Yet this book looks at the town's place in the early development of photography. Poet and St Andrews academic Robert Crawford aims to explain how it "came to be the first town in the world to be documented thoroughly through photography". Most of the book is structured as a series of short portraits of major St Andrews figures in the early 1840s, all connected by local interest in William Henry Fox Talbot's new calotype process. All were also members of the town's Literary and Philosophical Society, an eclectic gathering of men (no women allowed) where town met gown and art mingled with science.
The most fascinating character is Sir David Brewster, scientist, polymath and inventor of the kaleidoscope. By the 1840s he was an academic at St Andrews University and had become interested in photography through his friendship with Fox Talbot. Brewster was one of the first people to write about photography in any depth; for Crawford, he is "the greatest early English-language theorist of photography".
Crawford attempts to connect St Andrews's experimentation in the new medium with tumultuous events; for example, the Disruption of 1843, when hundreds left the established church to found the Free Kirk in protest at the influence of wealthy patrons, and the anonymous publication of Vestiges of the Natural History of Creation by another St Andrews figure, Robert Chambers. Vestiges, which appeared in 1844, upset Christians with its implication that humankind might not be the apex of creation, annoyed scientists with its trespass on their territory, and miffed Darwin by pre-empting some of his then unpublished ideas.
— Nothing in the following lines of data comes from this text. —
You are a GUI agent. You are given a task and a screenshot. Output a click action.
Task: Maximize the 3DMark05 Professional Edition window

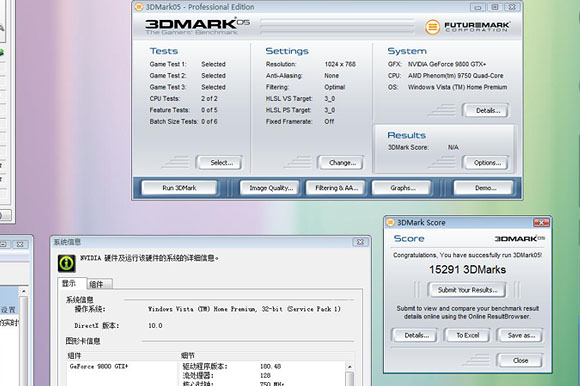click(495, 7)

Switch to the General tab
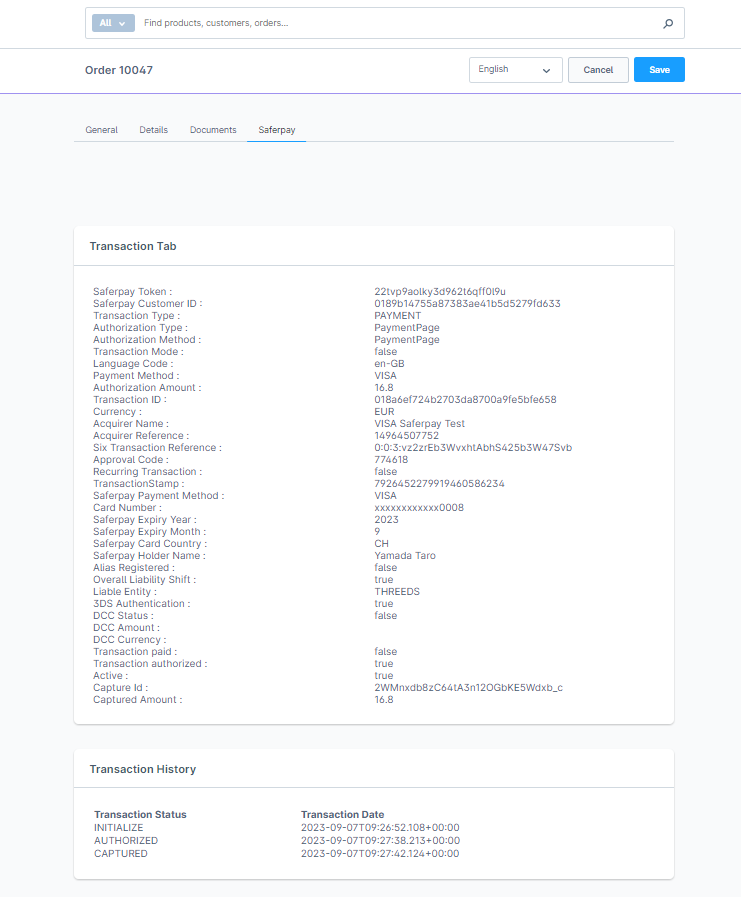tap(101, 130)
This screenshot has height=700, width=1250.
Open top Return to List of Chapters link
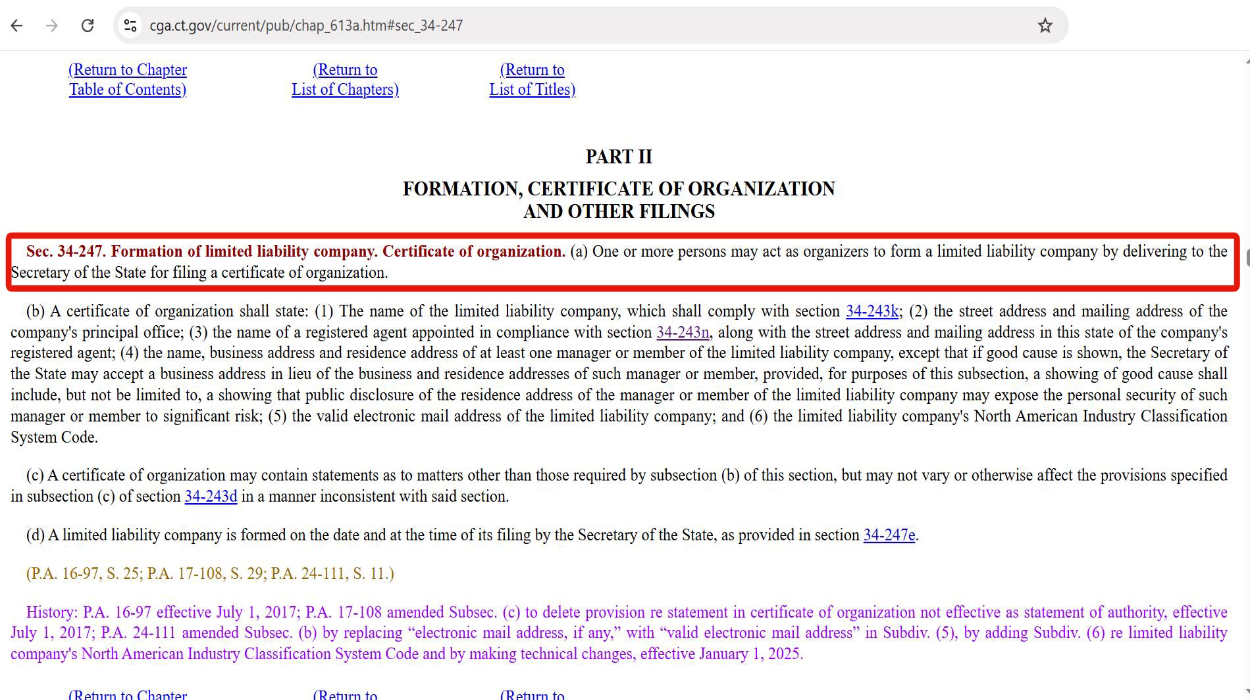345,80

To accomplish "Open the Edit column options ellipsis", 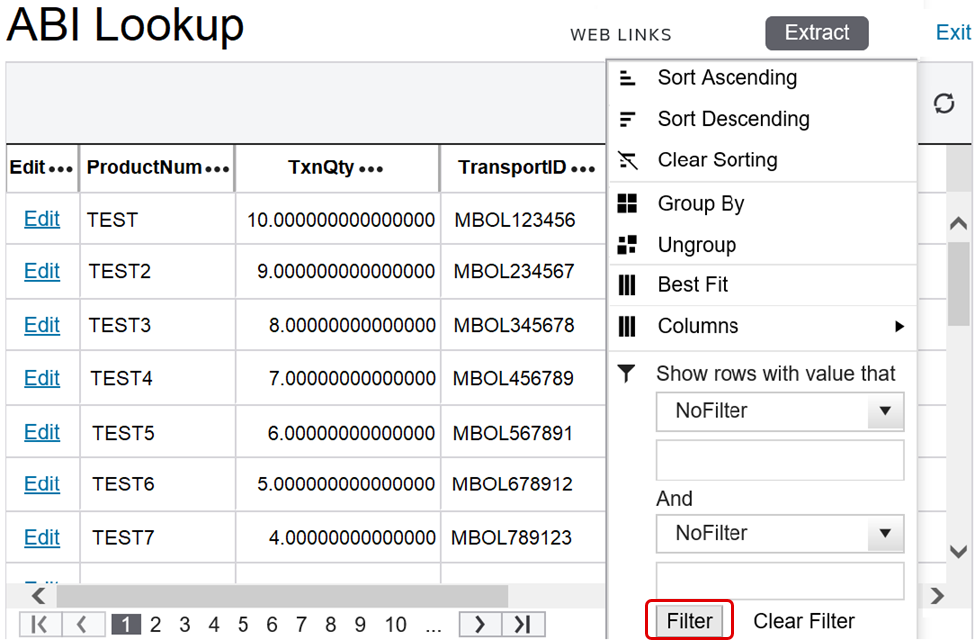I will [61, 169].
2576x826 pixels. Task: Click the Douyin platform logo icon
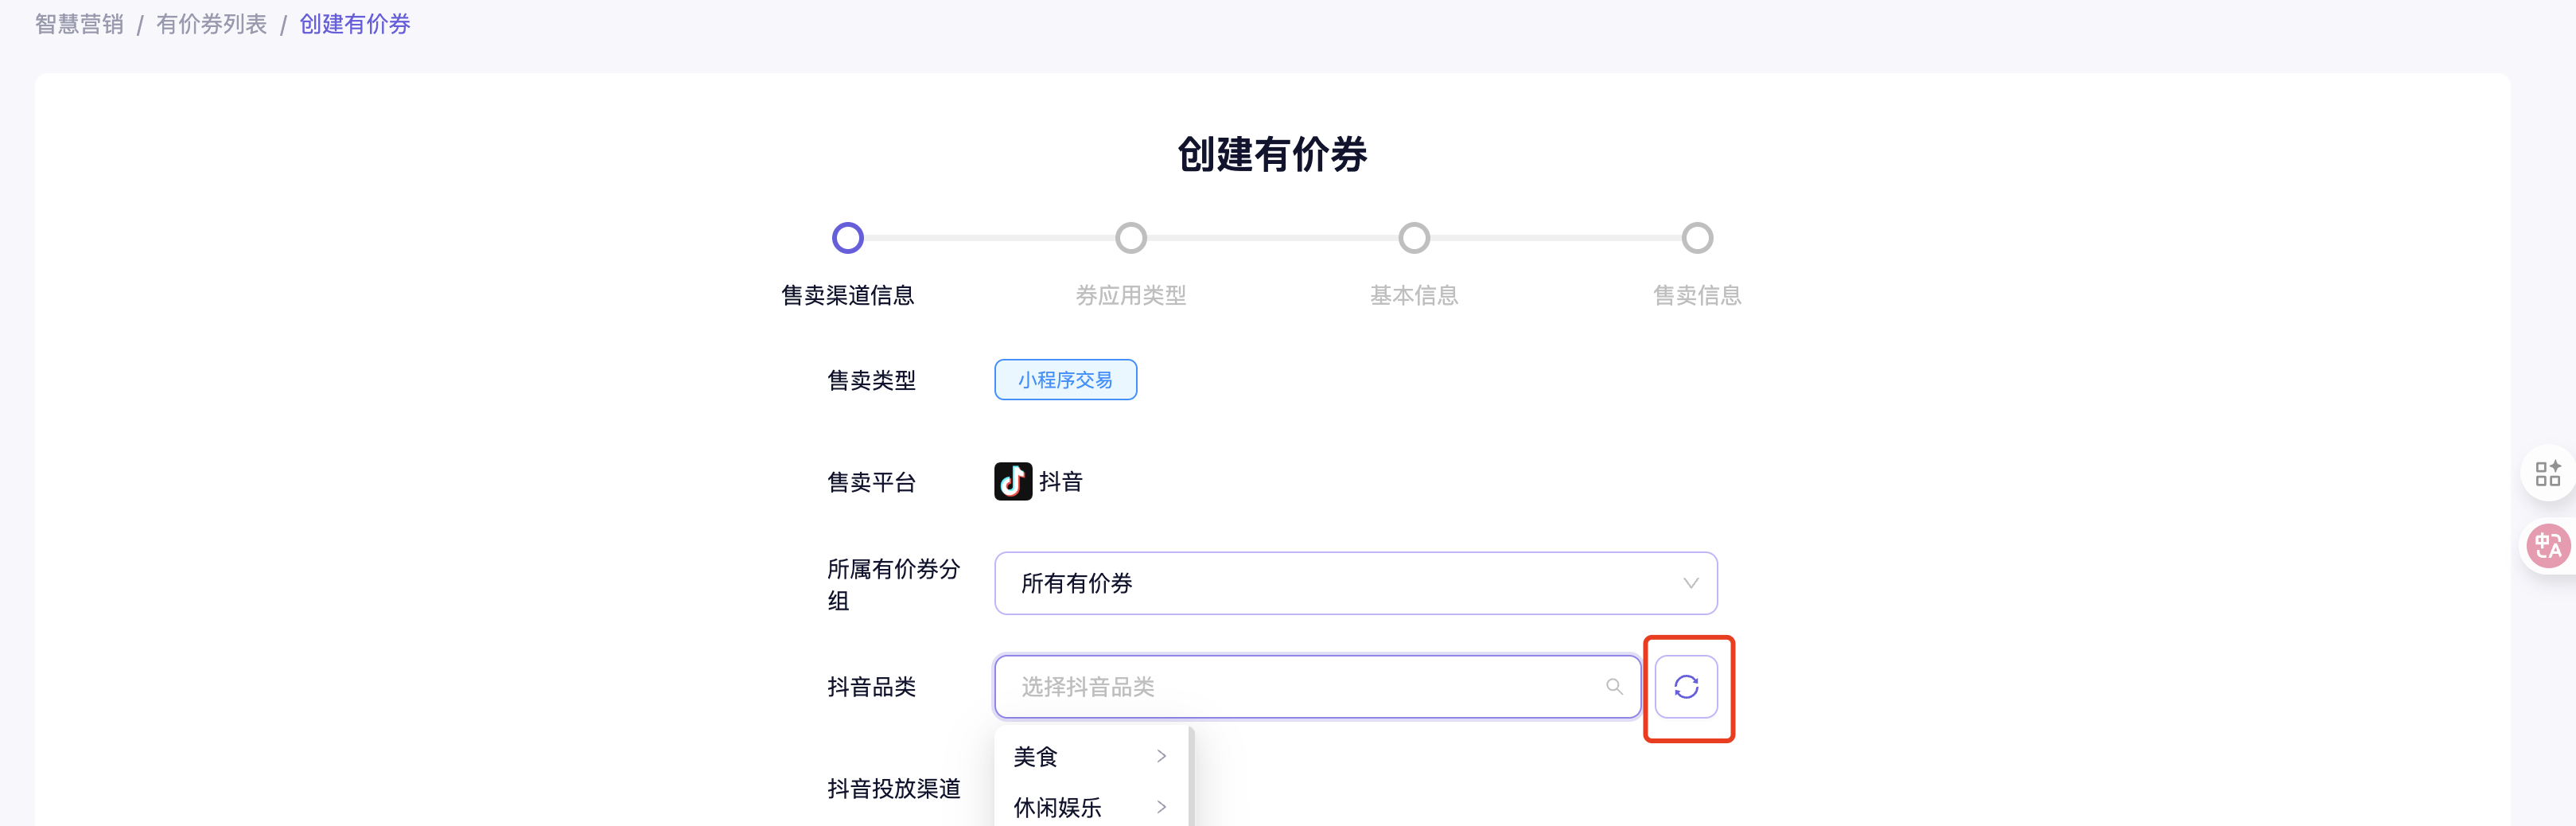pos(1012,481)
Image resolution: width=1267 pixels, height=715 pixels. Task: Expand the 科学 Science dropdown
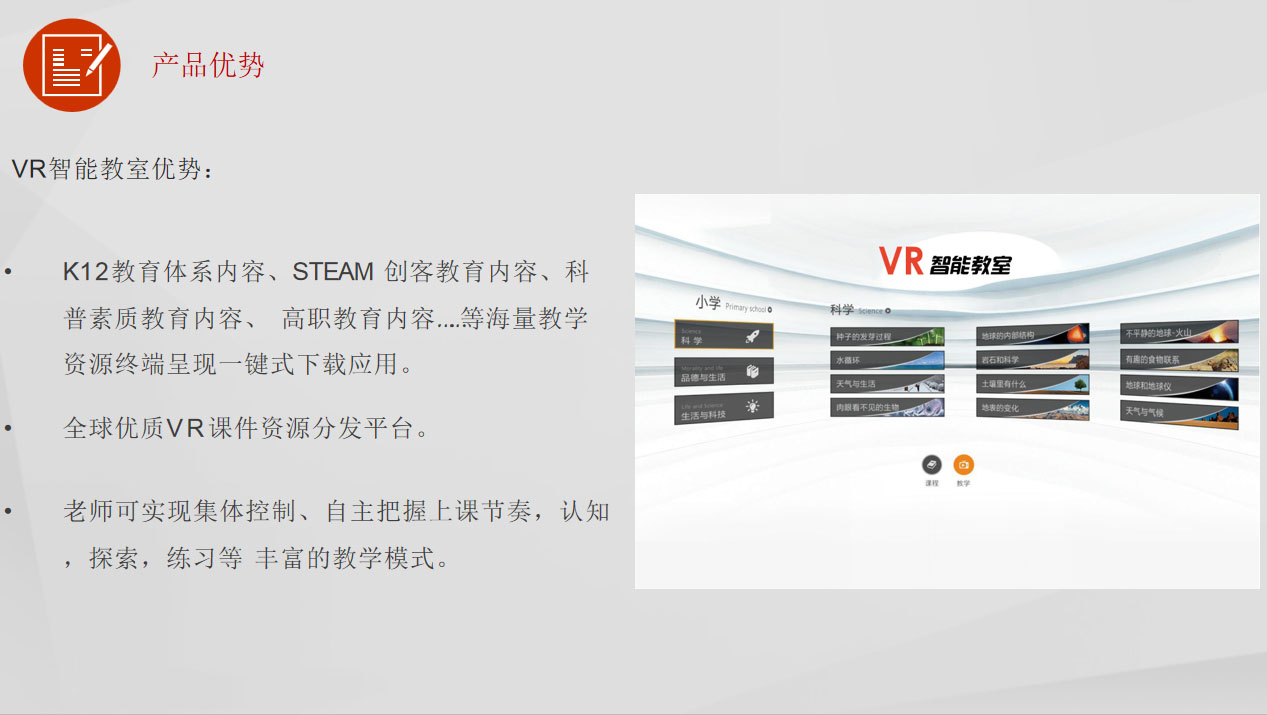click(888, 311)
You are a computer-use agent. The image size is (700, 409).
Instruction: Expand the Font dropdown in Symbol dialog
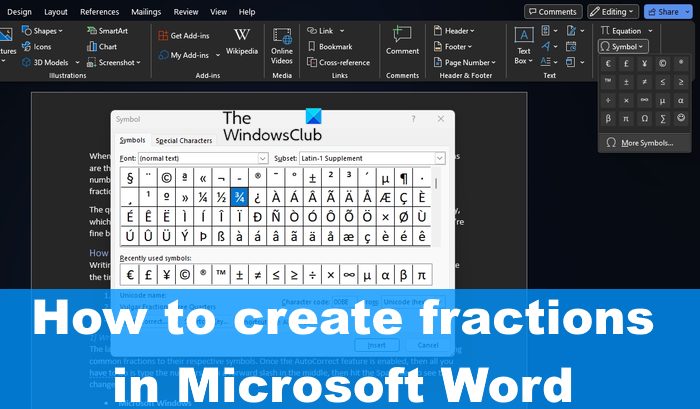tap(262, 158)
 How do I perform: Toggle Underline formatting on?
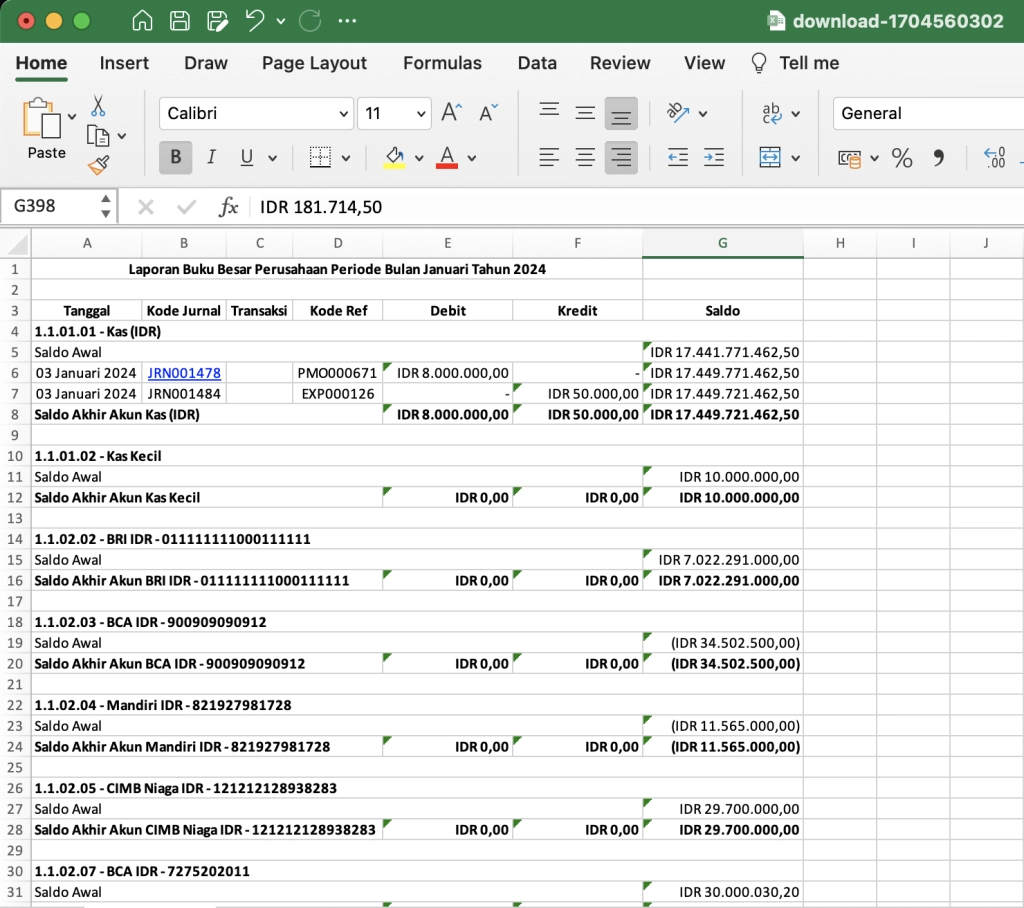244,158
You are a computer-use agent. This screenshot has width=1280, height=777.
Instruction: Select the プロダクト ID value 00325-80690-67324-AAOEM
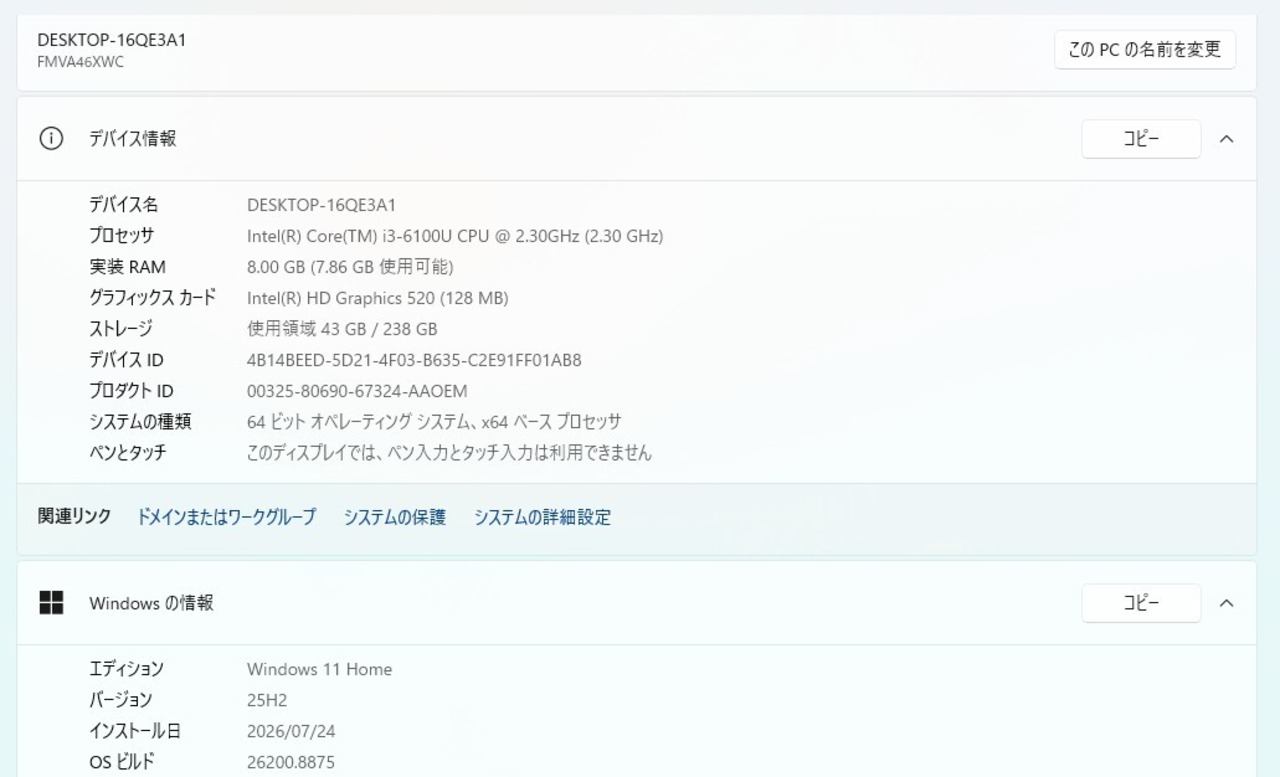pos(357,391)
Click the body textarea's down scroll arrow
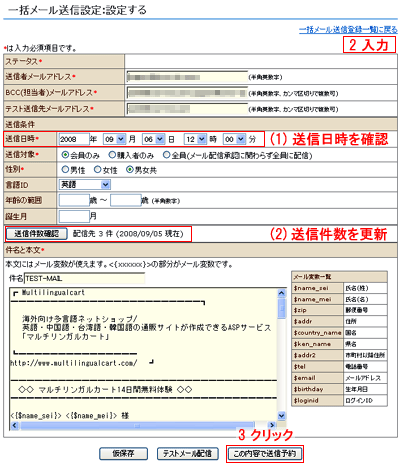The width and height of the screenshot is (400, 468). tap(282, 416)
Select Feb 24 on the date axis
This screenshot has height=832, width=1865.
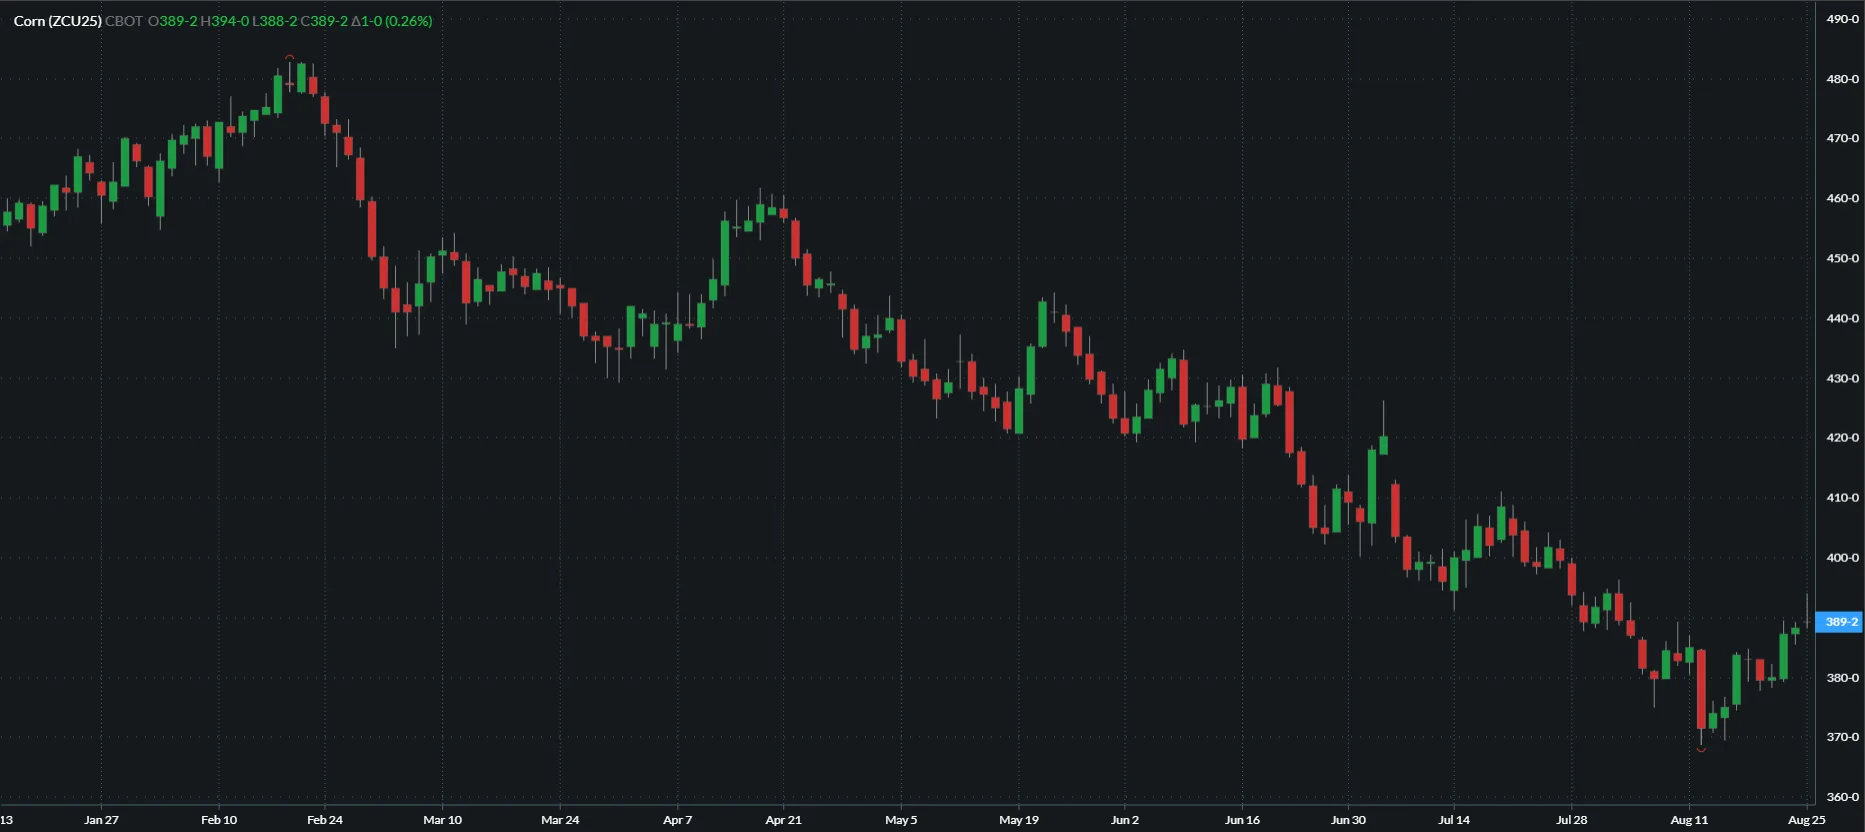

Crawford skillfully links the controversies with the photographs those involved created. It's perhaps unfortunate that many he describes in detail are not included in the book, but those that are captivate with beautiful, painterly compositions. The final chapter is an attempt to link the scientific advances of the 1840s to St Andrews University's current research into areas such as climate change; the link is a little strained. Nonetheless, there's plenty here to re-ignite interest in a small Fife town's role in the early years of the game-changing technology where art and science most perfectly meet.